Debt Relief = Income Things You Should Know
Many times a homeowner might feel relieved being out from under the obligation of a mortgage they can’t afford even though the property was lost due to foreclosure or short sale. If a lender cancels or forgives debt, a taxpayer must include the cancelled amount in their income for tax purposes depending on the circumstances. The tax significance could be serious.
Congress enacted the Mortgage Relief Act http://www.irs.gov/Individuals/The-Mortgage-Forgiveness-Debt-Relief-Act-and-Debt-Cancellation specifically to help homeowners who might be affected in the housing crisis that started approximately in 2007. The Act expired on 12/31/12 but was temporarily extended by Congress until December 31, 2013.
This relief only applies to a taxpayers’ principal residence which does not include second homes and investment property. The maximum amount is limited to $2 million of mortgage debt forgiveness or $1 million if filing separately.
Another provision is that the debt relief is limited to acquisition indebtedness used to buy, build or improve the property. It excludes cash equity loans whether made separately or in a refinance of the original mortgage.

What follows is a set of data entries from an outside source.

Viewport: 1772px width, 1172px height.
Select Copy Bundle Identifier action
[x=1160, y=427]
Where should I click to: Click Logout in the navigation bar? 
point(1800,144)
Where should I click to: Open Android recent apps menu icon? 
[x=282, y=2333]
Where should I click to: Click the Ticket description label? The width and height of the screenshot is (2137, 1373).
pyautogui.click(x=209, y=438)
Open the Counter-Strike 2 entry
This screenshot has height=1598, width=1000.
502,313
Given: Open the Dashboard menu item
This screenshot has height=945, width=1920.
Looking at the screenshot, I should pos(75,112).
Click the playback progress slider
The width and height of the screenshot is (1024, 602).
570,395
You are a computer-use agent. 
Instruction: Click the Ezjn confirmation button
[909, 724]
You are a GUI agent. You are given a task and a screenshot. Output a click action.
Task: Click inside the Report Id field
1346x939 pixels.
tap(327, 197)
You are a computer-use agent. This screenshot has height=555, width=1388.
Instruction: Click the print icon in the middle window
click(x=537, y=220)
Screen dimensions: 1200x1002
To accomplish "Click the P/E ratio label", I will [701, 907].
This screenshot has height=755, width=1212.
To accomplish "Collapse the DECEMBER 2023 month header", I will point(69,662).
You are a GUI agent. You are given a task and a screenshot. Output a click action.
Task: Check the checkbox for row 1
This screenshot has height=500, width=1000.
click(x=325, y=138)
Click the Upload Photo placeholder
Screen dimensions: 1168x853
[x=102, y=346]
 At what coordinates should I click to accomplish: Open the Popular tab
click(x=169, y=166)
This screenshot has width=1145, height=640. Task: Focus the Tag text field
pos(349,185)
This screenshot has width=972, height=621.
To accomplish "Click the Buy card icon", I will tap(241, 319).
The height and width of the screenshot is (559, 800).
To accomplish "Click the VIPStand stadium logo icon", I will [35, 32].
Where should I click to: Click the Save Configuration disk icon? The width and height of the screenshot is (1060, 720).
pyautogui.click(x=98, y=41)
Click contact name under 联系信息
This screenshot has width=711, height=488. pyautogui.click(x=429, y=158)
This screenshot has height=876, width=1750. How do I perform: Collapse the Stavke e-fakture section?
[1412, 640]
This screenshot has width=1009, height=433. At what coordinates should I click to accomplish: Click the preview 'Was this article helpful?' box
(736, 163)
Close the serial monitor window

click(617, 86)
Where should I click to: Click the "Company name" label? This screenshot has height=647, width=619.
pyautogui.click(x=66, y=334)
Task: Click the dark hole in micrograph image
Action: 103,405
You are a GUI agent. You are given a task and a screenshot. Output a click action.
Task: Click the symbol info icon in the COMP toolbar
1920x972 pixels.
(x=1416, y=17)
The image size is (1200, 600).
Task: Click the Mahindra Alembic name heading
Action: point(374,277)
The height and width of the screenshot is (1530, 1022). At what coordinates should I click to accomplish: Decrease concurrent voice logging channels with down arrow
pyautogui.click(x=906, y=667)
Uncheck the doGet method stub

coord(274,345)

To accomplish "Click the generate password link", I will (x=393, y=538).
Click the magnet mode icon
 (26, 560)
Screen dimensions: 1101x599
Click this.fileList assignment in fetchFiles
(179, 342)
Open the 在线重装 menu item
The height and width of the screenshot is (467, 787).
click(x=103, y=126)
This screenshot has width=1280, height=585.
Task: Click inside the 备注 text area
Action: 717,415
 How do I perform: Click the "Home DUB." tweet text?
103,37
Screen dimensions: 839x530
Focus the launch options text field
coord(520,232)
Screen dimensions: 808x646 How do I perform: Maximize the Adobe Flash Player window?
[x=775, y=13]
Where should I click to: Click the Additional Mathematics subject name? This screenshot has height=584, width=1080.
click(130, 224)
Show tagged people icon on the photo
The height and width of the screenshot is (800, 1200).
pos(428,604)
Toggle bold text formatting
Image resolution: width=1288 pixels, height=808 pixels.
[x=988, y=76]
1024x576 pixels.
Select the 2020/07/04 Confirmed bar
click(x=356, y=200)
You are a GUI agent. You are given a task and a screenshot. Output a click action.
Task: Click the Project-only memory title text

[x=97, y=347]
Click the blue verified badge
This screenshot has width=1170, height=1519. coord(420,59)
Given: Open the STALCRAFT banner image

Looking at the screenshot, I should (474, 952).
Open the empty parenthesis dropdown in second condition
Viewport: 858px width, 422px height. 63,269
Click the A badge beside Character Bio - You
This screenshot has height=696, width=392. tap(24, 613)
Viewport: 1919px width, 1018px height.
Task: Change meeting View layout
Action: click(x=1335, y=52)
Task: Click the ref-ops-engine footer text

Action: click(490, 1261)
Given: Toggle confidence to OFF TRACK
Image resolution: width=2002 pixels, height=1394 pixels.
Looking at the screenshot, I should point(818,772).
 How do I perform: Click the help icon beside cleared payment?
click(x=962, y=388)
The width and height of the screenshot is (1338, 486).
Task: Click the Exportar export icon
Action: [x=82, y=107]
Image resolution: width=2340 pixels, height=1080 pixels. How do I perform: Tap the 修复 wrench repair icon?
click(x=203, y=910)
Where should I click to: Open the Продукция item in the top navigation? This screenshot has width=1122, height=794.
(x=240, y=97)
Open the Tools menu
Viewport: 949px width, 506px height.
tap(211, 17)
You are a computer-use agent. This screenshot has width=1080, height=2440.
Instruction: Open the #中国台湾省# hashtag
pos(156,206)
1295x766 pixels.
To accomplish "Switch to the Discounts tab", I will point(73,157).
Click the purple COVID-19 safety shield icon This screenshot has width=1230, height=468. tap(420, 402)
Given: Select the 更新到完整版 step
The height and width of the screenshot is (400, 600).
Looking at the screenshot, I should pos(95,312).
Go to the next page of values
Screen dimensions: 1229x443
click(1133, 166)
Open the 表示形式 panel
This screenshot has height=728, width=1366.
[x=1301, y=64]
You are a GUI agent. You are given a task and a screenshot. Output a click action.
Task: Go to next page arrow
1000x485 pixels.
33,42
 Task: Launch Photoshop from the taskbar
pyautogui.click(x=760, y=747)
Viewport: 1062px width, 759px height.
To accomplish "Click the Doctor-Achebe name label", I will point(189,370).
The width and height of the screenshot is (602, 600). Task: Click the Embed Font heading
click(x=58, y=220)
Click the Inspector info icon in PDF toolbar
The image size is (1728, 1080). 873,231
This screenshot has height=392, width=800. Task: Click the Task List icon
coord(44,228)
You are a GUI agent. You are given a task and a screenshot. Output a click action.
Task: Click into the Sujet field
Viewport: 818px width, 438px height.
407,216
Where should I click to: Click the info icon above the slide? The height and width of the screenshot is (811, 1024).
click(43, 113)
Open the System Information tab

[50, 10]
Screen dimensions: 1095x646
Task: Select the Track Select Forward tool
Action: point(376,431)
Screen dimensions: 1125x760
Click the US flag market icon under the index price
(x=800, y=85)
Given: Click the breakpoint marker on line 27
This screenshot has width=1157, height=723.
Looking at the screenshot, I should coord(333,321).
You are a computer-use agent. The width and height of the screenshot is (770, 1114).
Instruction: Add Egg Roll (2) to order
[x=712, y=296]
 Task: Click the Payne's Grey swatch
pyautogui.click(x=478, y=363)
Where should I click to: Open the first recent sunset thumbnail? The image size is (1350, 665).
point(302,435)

Due to the serious consequences involved in short sales and foreclosures, it is advised that homeowners faced with this possibility should seek expert advice from their legal and tax professionals. There are a number of sellers who eventually complete a short sale, foreclosure or modification, but first seek bankruptcy protection to seek relief from the tax implications of mortgage debt forgiveness. Consult a variety of professionals and do the proper amount of due diligence before making any major decisions.